[Saved entries]

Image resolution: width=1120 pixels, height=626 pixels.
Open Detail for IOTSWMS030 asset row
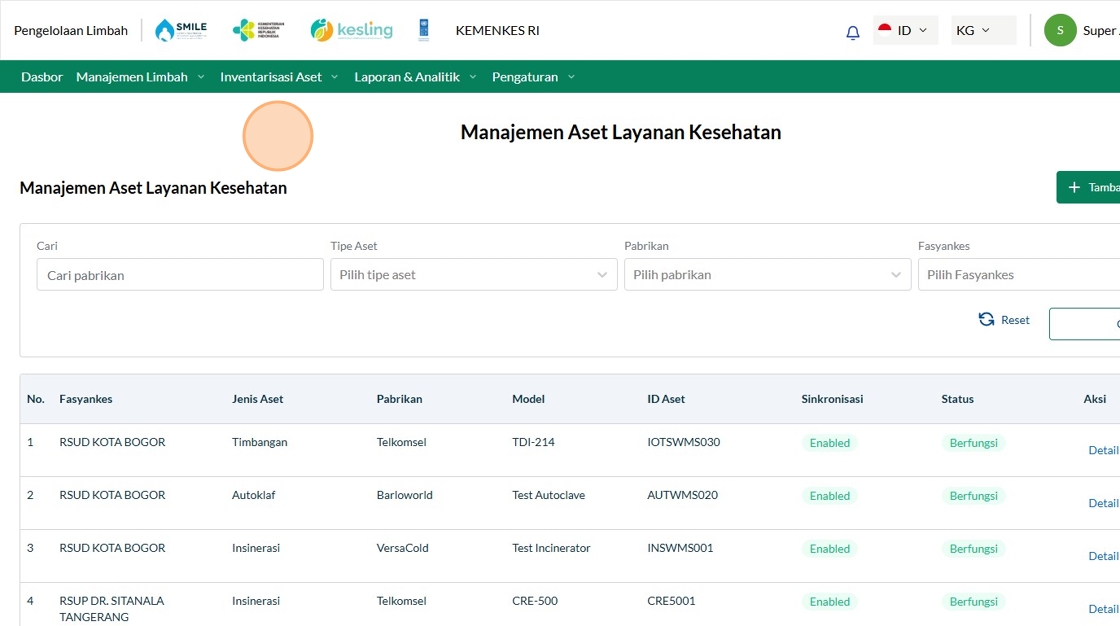pos(1102,450)
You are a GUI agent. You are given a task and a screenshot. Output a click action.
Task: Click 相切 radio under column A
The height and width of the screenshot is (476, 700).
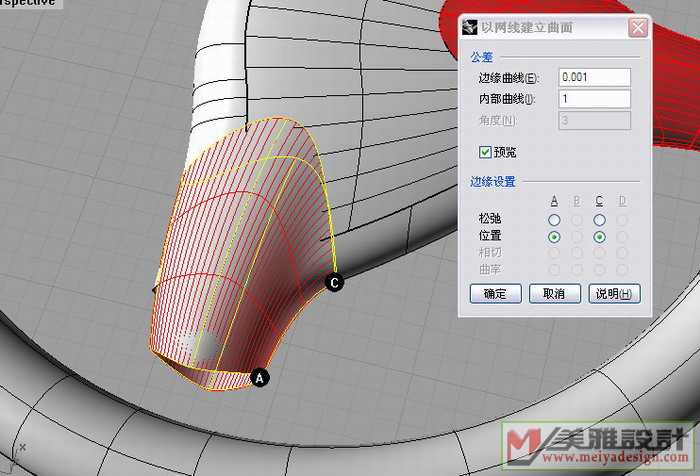click(554, 253)
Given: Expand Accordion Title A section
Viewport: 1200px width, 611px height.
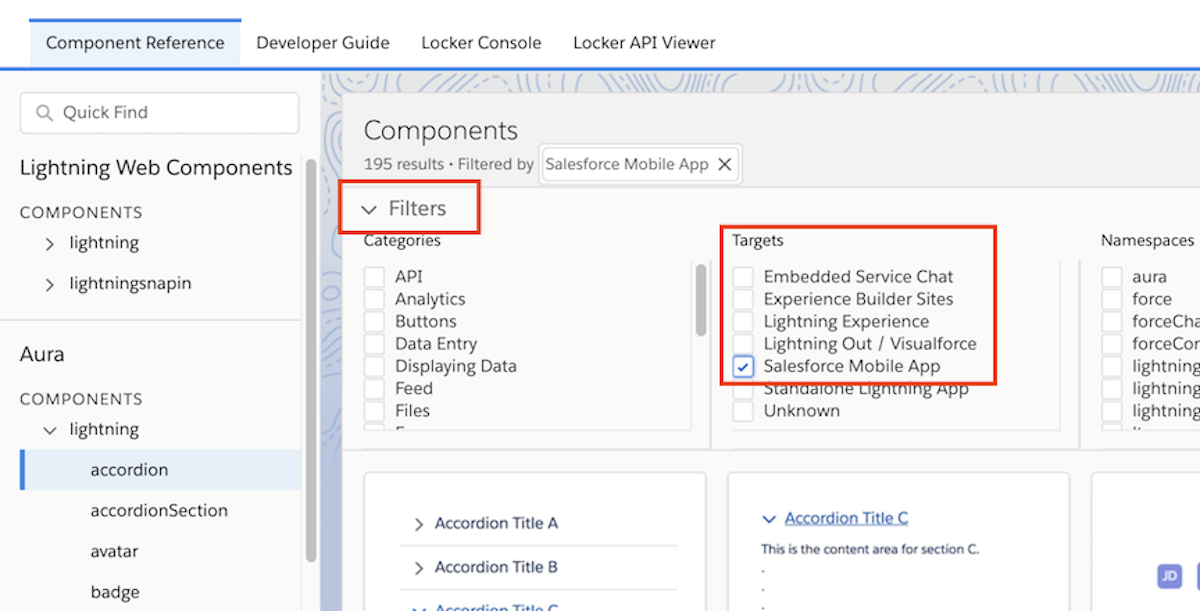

## Work task
What is needed is a word-for-word transcription of all the entries, with the pictures dropped.

## Answer to this exercise
Image resolution: width=1120 pixels, height=626 pixels.
Open Detail for IOTSWMS030 asset row
pos(1102,450)
You are a GUI agent. You are given a task and a screenshot. Output a click action.
Task: Click 相切 radio under column A
The height and width of the screenshot is (476, 700).
click(554, 253)
Given: Expand Accordion Title A section
Viewport: 1200px width, 611px height.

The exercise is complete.